Types of Collections

mutable.Seq
Like Seq, but can be changed.
mutable.Buffer
Like mutable.Seq, but "efficient" append.
Queue
Like mutable.Seq, but "efficient" append and remove first.
Stack
Like mutable.Seq, but "efficient" prepend and remove first.

The mutable.Seq ADT

apply(idx: Int): A
Get the element (of type A) at position idx.
iterator: Iterator[A]
Get access to
    view
all elements in the seq, in order, once.
length: Int
Count the number of elements in the seq.
insert(idx: Int, elem: A): Unit
Insert an element at position idx with value elem.
remove(idx: Int): A
Remove the element at position idx and return the removed value.

Array[T] : Seq[T]

An Array of $n$ items of type T:

  • size: 4 bytes for $\texttt{sizeof}(\texttt{data})$ (optional).
  • bytesPerElement: 4 bytes for $\texttt{sizeof}(\texttt{T})$ (optional).
  • data: $\texttt{size} \times \texttt{bytesPerElement}$ bytes of memory.

Challenge: Operations that modify the array size
require copying the array.

Solution Reserve extra space in the array!

ArrayBuffer[T] : Buffer[T] ( : Seq[T] )

An ArrayBuffer of type T:

  • size: 4 bytes for $\texttt{sizeof}(\texttt{data})$ (optional).
  • bytesPerElement: 4 bytes for $\texttt{sizeof}(\texttt{T})$ (optional).
  • used: 4 bytes for the number of fields $used$
  • data: $\texttt{size} \times \texttt{bytesPerElement}$ bytes of memory.

ArrayBuffer


  class ArrayBuffer[T] extends Buffer[T]
  {
    var used = 0
    var data = Array[Option[T]].fill(INITIAL_SIZE) { None }

    def length = used

    def apply(i: Int): T =
    {
      if(i < 0 || i >= used){ throw new IndexOutOfBoundsException(i) }
      return data(i).get
    }

    /* ... */
  }
  

What the heck is Option[T]?

Option[T]


    val x = functionThatCanReturnNull()
    x.frobulate()
  

java.lang.NullPointerException (in production)

Option[T]


    val x = functionThatCanReturnNull()
    if(x == null) { handle this case }
    else { x.frobulate() }
  

Problem: It's easy to miss this test
(and bring down a million-dollar server)!

Option[T]


    val x = functionThatReturnsOption()
    x.frobulate()
  

error: value frobulate is not a member of Option[MyClass]
At compile time.

Option[T]

Some(x)
value.isDefined == true
A valid value.
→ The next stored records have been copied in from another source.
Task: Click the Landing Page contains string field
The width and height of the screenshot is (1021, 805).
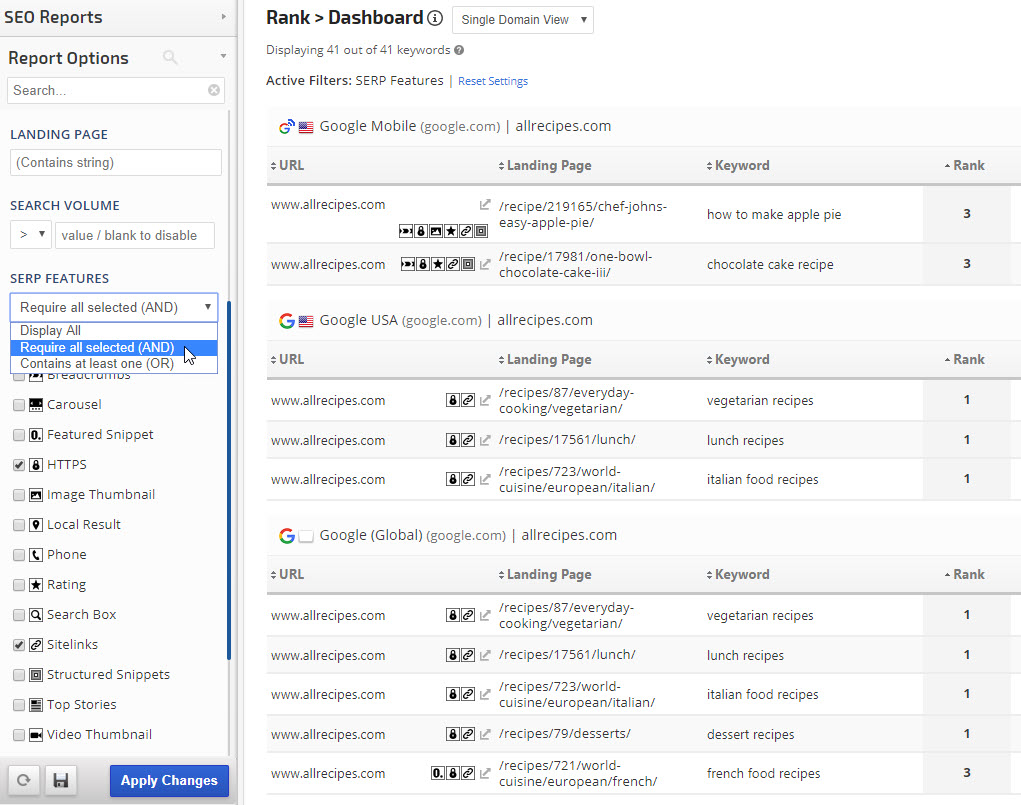Action: 115,162
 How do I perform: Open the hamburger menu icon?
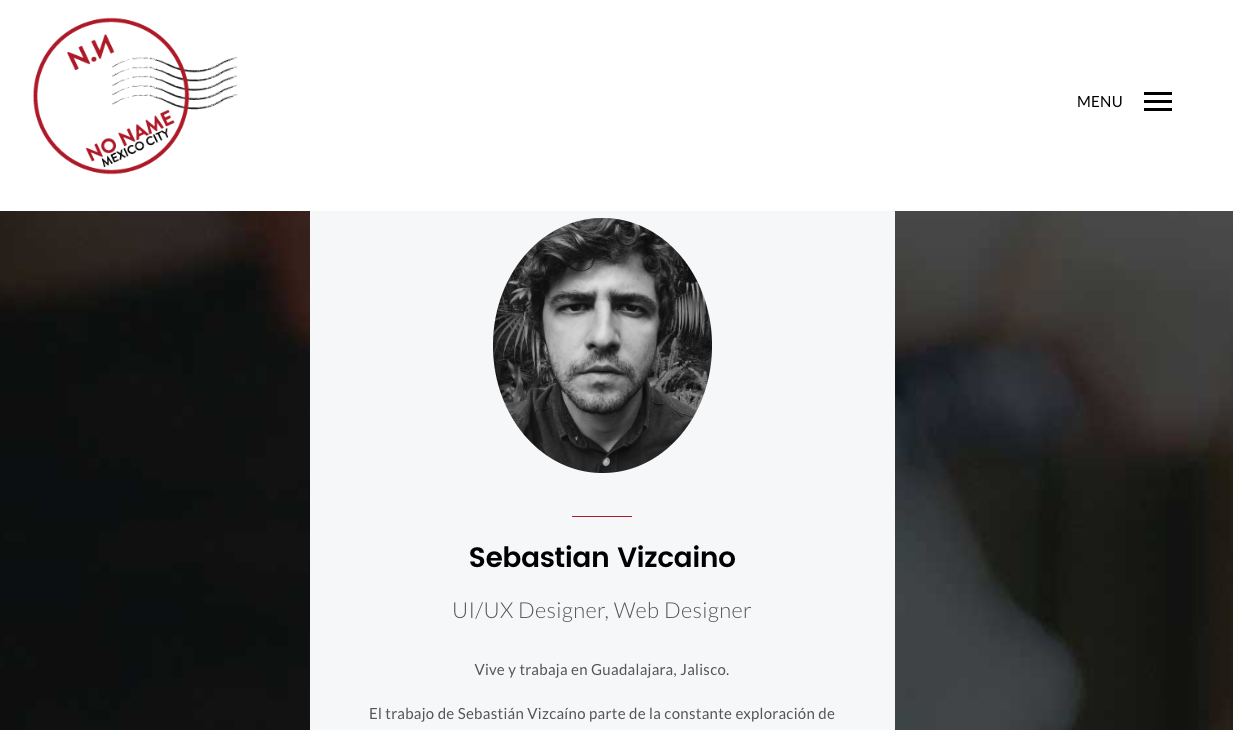(1157, 101)
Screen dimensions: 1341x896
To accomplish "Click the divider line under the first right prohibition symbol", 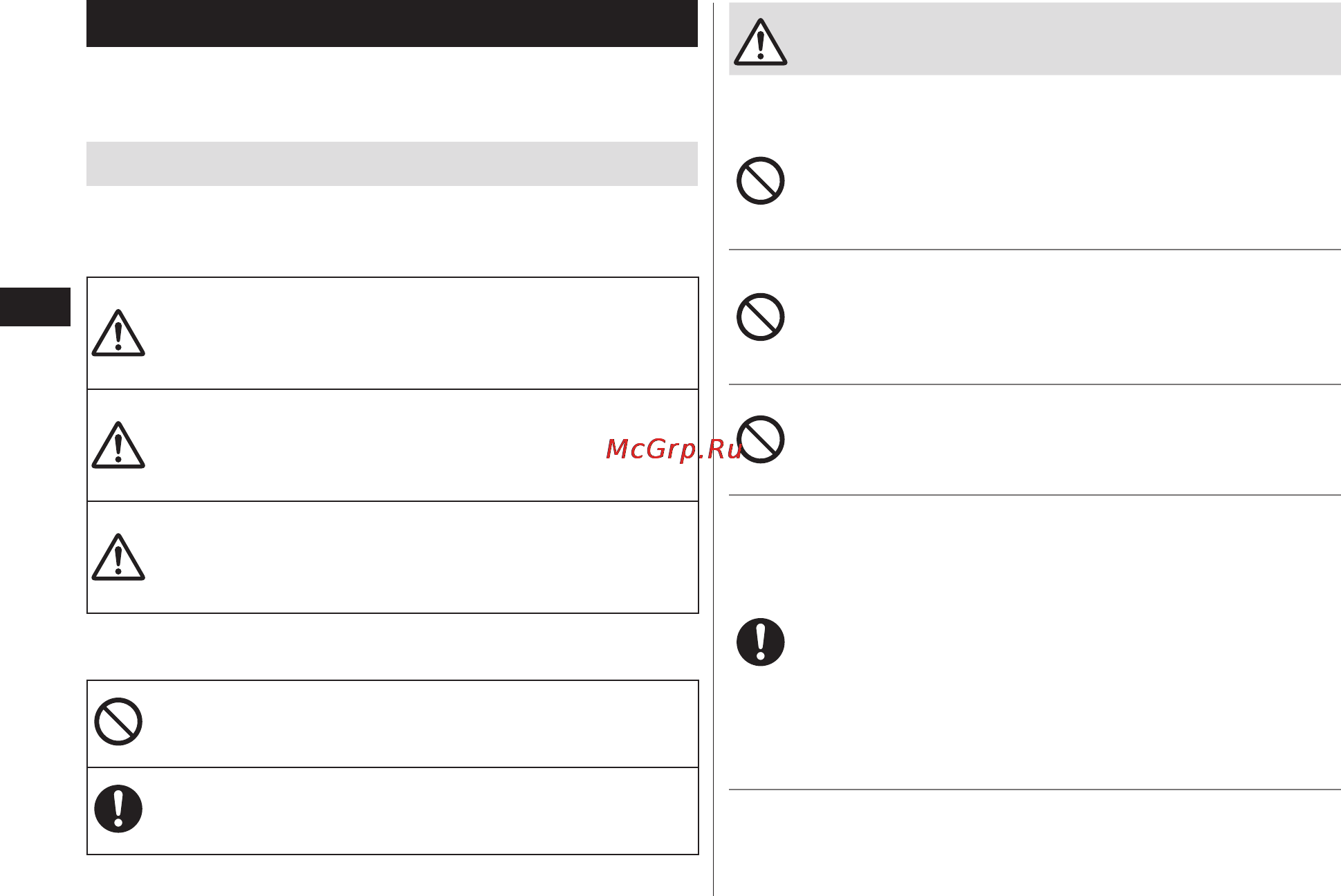I will [x=1035, y=250].
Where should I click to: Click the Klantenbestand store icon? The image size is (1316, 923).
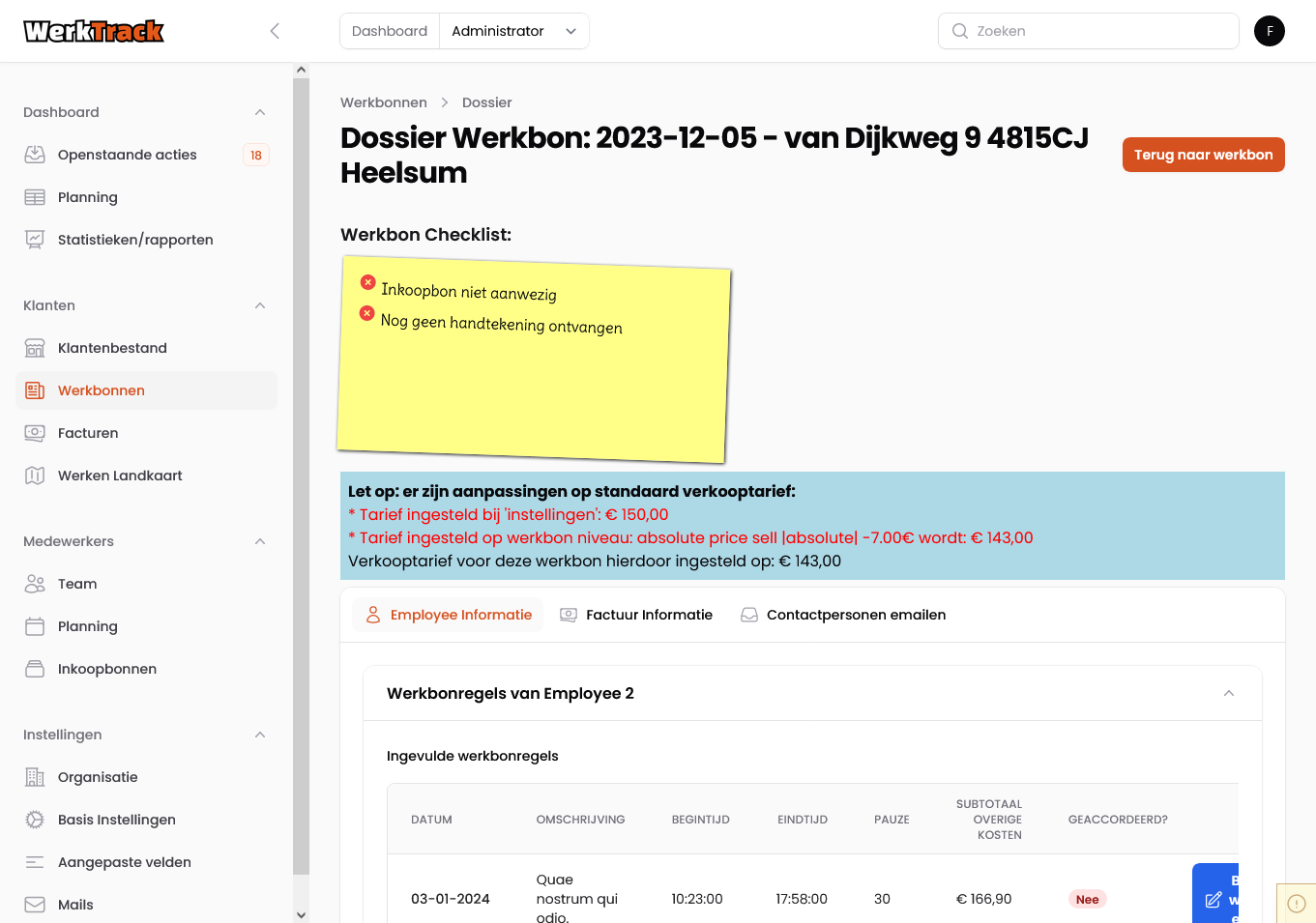pyautogui.click(x=35, y=348)

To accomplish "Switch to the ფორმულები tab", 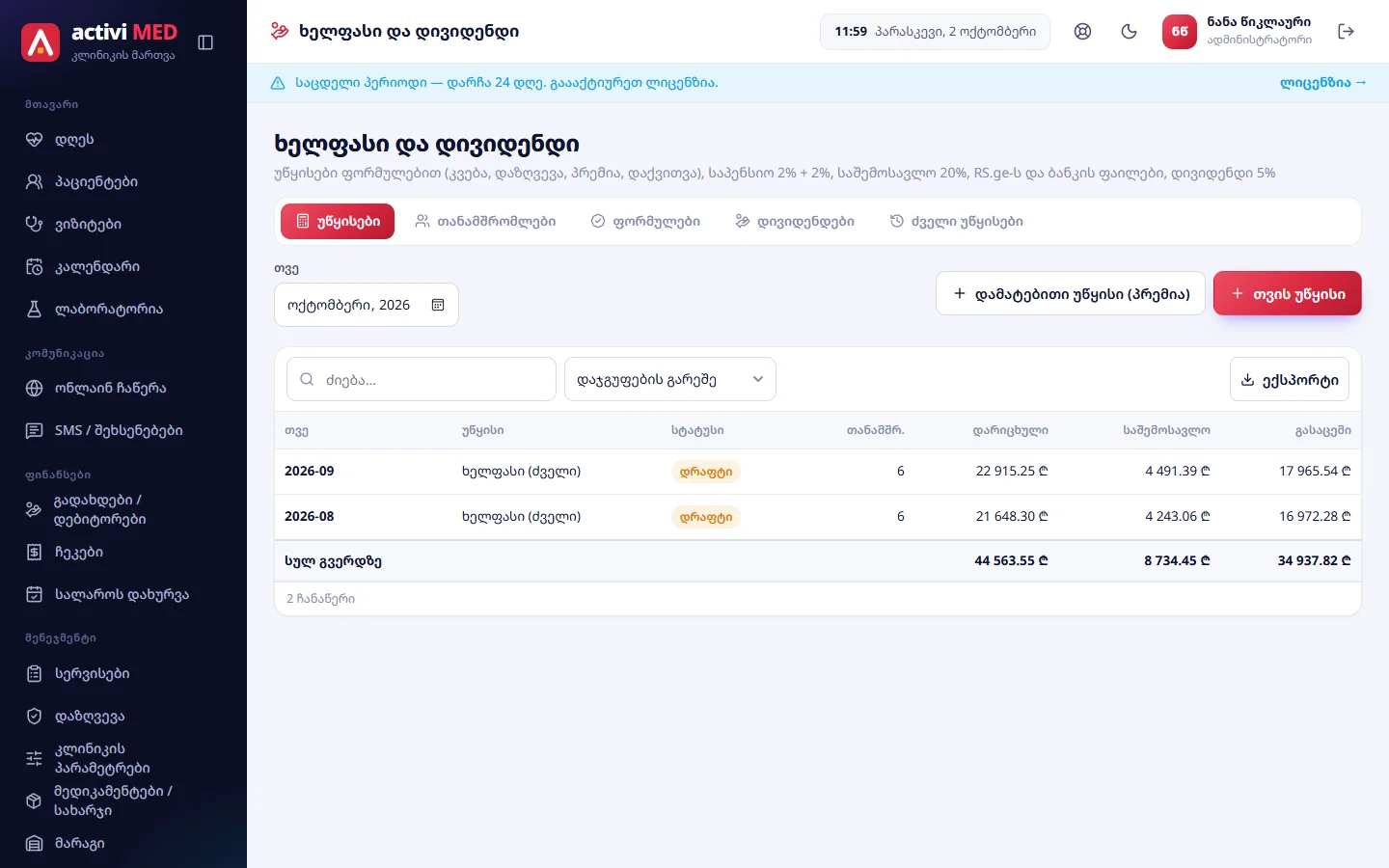I will [645, 221].
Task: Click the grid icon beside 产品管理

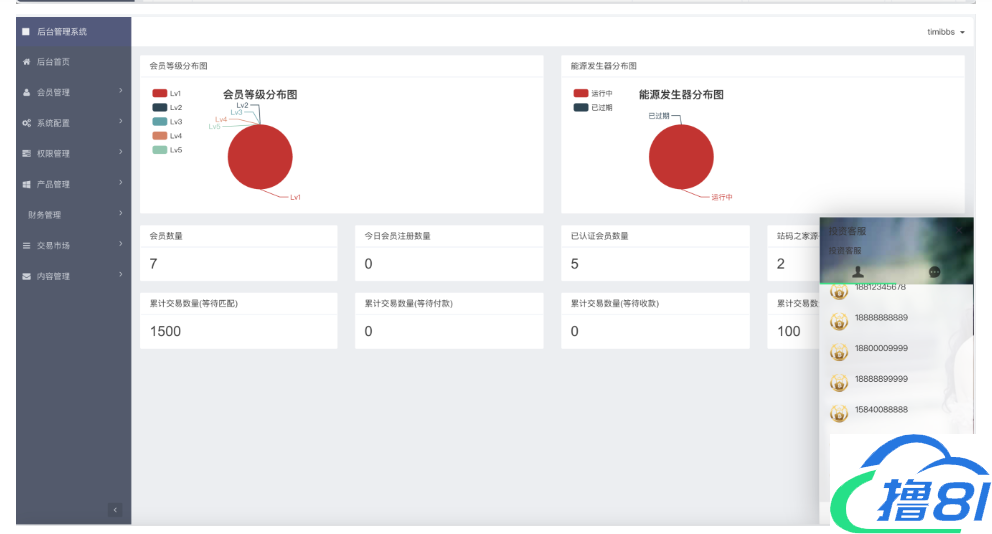Action: pyautogui.click(x=26, y=185)
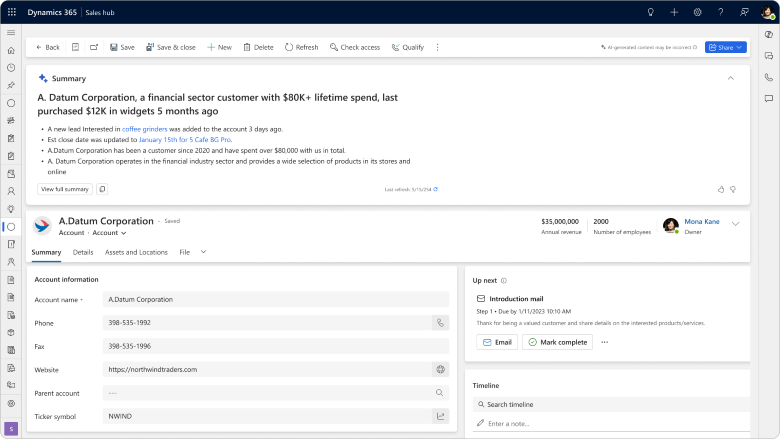Open the Assets and Locations tab
This screenshot has width=780, height=439.
pos(136,252)
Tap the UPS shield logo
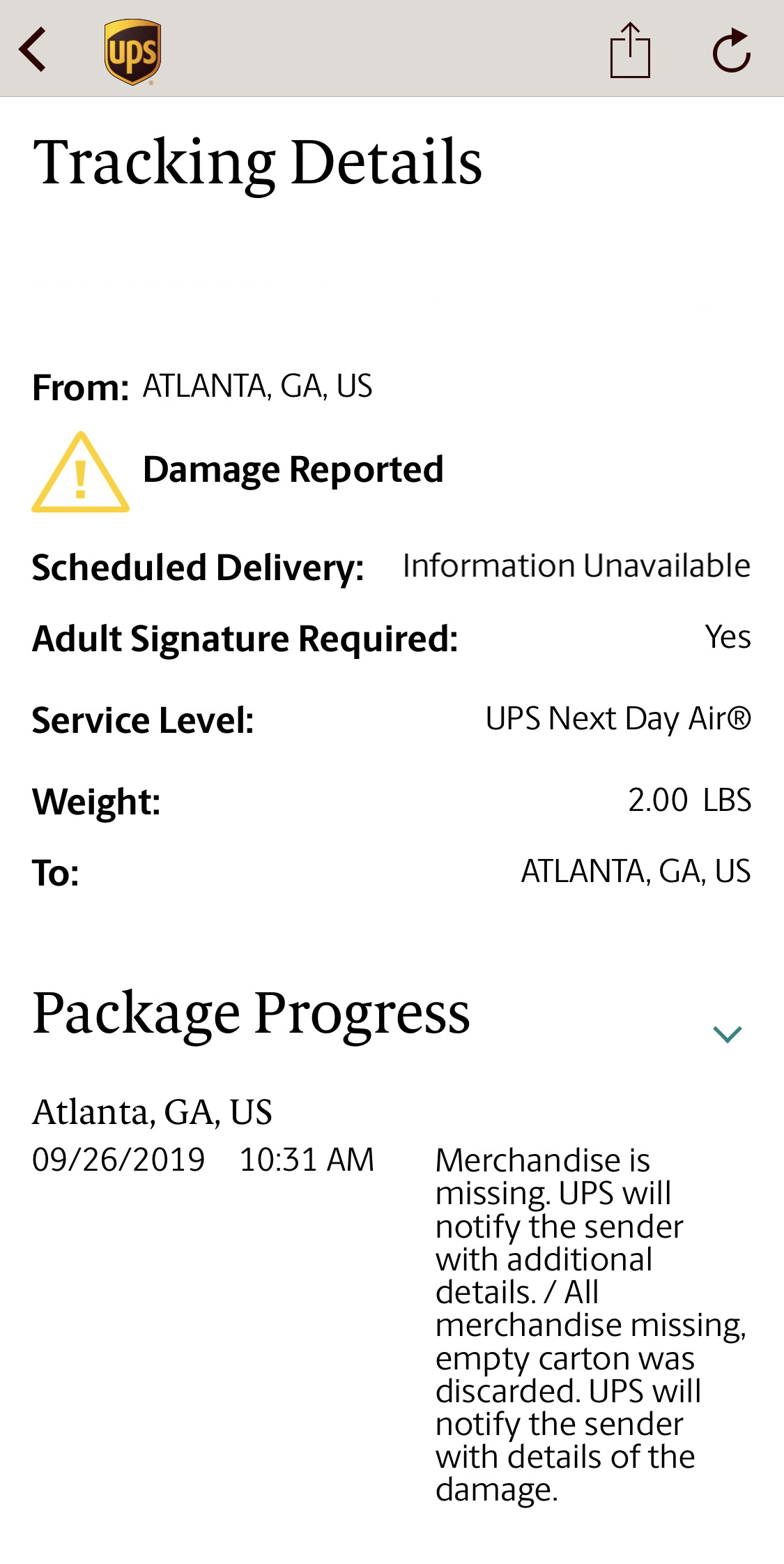This screenshot has height=1564, width=784. click(132, 52)
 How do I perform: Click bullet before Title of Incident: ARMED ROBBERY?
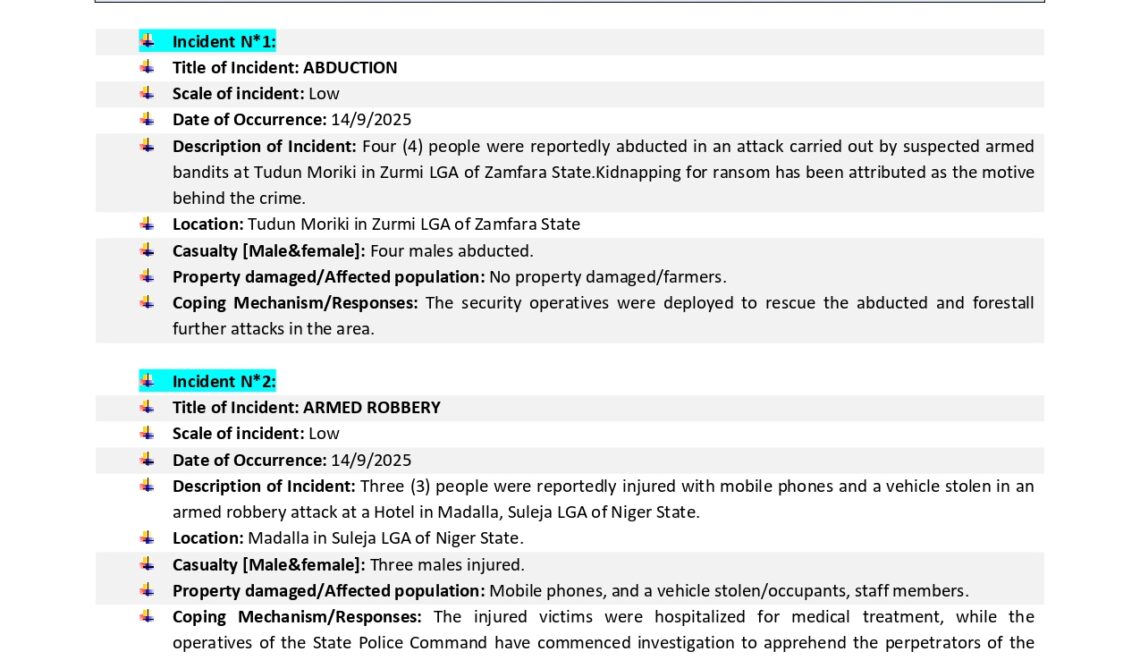click(147, 407)
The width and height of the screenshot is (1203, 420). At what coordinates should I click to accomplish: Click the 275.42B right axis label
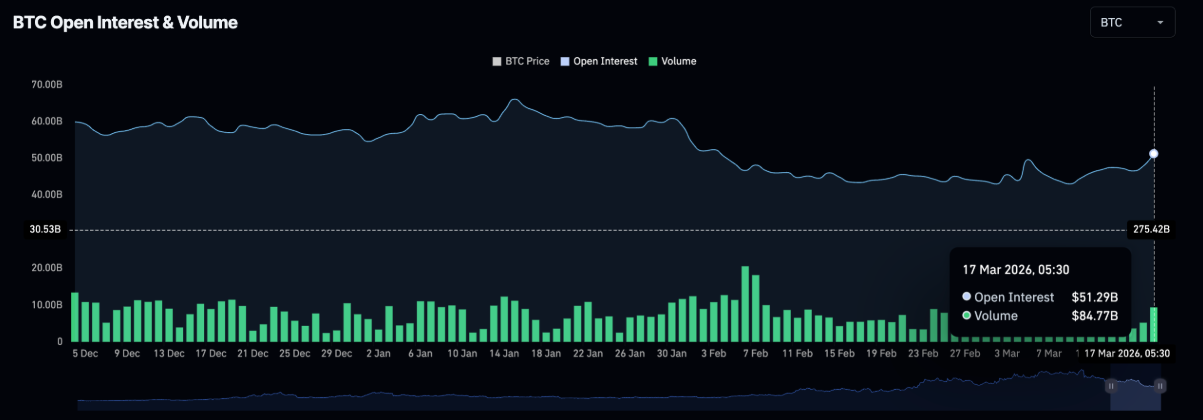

Access with value.get
None
value.isEmpty == true
Analogous to null. No value

Bonus: an Option[T] is a Seq[T]

Digression over!

ArrayBuffer.remove(i)


    def remove(target: Int): T =
    {
      /* Sanity-check inputs */
      if(target < 0 || target >= used){ 
        throw new IndexOutOfBoundsException(target) }
      /* Shift elements left */
      for(i <- target until (used-1)){
        data(i) = data(i+1)
      }
      /* Update metadata */
      data(used-1) = None
      used -= 1
    }
  

What is the complexity?

$O(\texttt{data.size})$ (i.e., $O(n)$) or $\Theta(used-target)$

$$T_{remove}(n) = \begin{cases} 1 & \textbf{if } target = used-1\\ 2 & \textbf{if } target = used-2\\ 3 & \textbf{if } target = used-3\\ ... & ...\\ n-1 & \textbf{if } target = 0 \end{cases}$$

$T_{remove}(n)$ is $O(n)$ and $\Omega(1)$
(these bounds are "tight")

We usually parameterize runtime complexity by datastructure size, we can measure runtime in terms of other parameters (e.g., used and i).

ArrayBuffer.append(elem)


    def append(elem: T): Unit =
    {
      if(used == data.size){ /* 🙁 case */
        /* assume newLength > data.size, but pick it later */
        val newData = Array.copyOf(original = data, newLength = ???)
        /* Array.copyOf doesn't init elements, so we have to */
        for(i <- data.size until newData.size){ newData(i) = None }
      }
      /* Append element, update data and metadata */
      newData(used) = Some(elem)
      data = newData
      used += 1
    }
  

What is the complexity?

$O(\texttt{data.size})$ (i.e., $O(n)$) ... but ...

ArrayBuffer.append(elem)

$$T_{append}(n) = \begin{cases} n & \textbf{if } \texttt{used} = \texttt{n} \text{ // 🙁 case}\\ 1 & \textbf{otherwise} \text{ // 😃 case} \end{cases}$$

$T_{append}(n)$ is $O(n)$ and $\Omega(1)$
(these bounds are also "tight", so no $\Theta$-bound)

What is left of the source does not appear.